Dalian, Shanghai & Shenzhen
- Prices of seafood have slightly increased affected by Japan’s discharge of radioactive water into the sea.
- Due to recent typhoon weather, there is a certain impact on the vessels’ schedule and ship supply.
- After two consecutive quarters of decline, The Netherlands now officially is in a recession. It is not expected to be a deep and long recession. To look at it from a ‘positive’ view, a mild recession could cool down the still overheated labor market a bit.
- The introduction of a new system, called DMS, by the Dutch Customs Organization has started.
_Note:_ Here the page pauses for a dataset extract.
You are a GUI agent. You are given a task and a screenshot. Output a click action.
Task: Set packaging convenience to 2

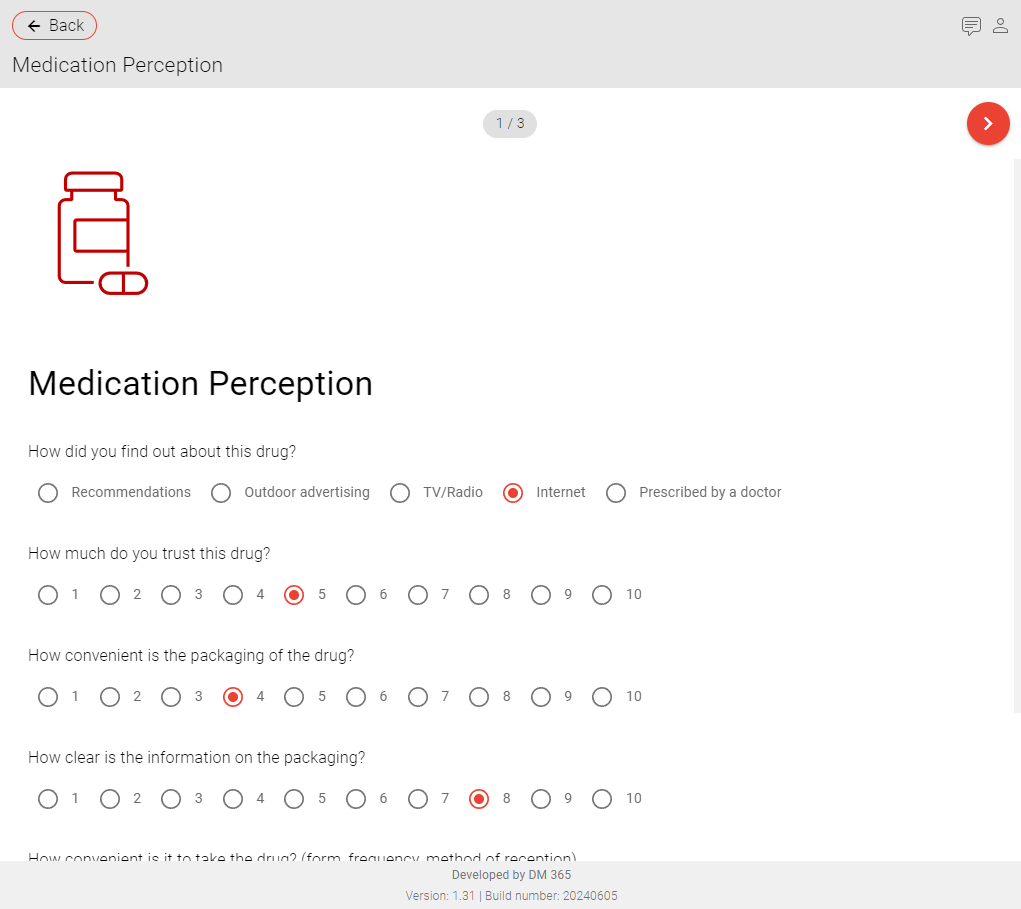click(x=109, y=697)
First part of the integration with Wrist Rotterdam went without any operational hick-ups. Next phase of implementation is expected in Q4 2023.
- We see a continued high road logistics cost in Europe due to new EU regulation and high fuel/ labor cost, not expected to decrease in the near future. However, FCL cost has normalized.
- Supply of most consumer goods has stabilized and is more or less back to normal. There are only a few items that are still causing supply chain issues.